Tuesday, March 5, 2013

BP Dips: Liability Not Capped; Refinery Violations Surface

The good news this morning from BP (BP), that a tube inserted into the undersea riser in the Gulf of Mexico was succeeding in stemming some of the flow of oil into the Gulf, has not prevented BP from dipping $1.30, or almost 3%, to $45.57, as the final costs of the whole thing still remain mysterious.

As Dow Jones Newswires’s James Herron points out, BP tweeted this afternoon that the customary cap on liability for damages for oil companies operating in U.S. waters of $75 million does not apply in the case of the Gulf spill.
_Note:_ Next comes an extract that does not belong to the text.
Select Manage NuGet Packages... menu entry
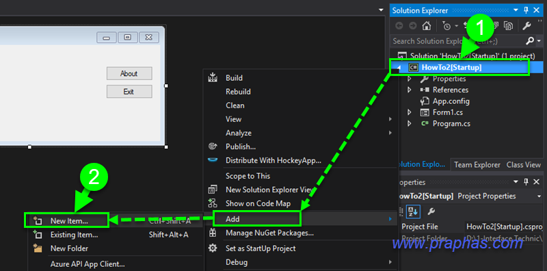Viewport: 547px width, 271px height. [269, 233]
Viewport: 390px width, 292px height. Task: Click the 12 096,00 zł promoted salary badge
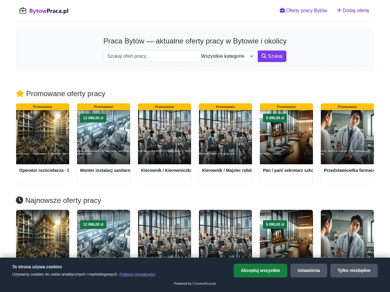93,118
The tweet was in response to an inquiry put to BP by Homeland Security secretary Janet Napolitano, the authors write.

Earlier this morning, the Center for Public Integrity reported findings from a Freedom of Information request to OSHA that showed that BP was responsible for 97% of the “flagrant violations” U.S. regulators found in the refining industry over the past three years. The Center tallies the total liability for violations at $90 million.

Now, refinery violations, if true, are separate from issues with the upstream exploration business, which is what the Gulf spill is about, but it’s just another black eye worth noting, as the Center’s report is widely circulated today by Agence France Presse and other wires.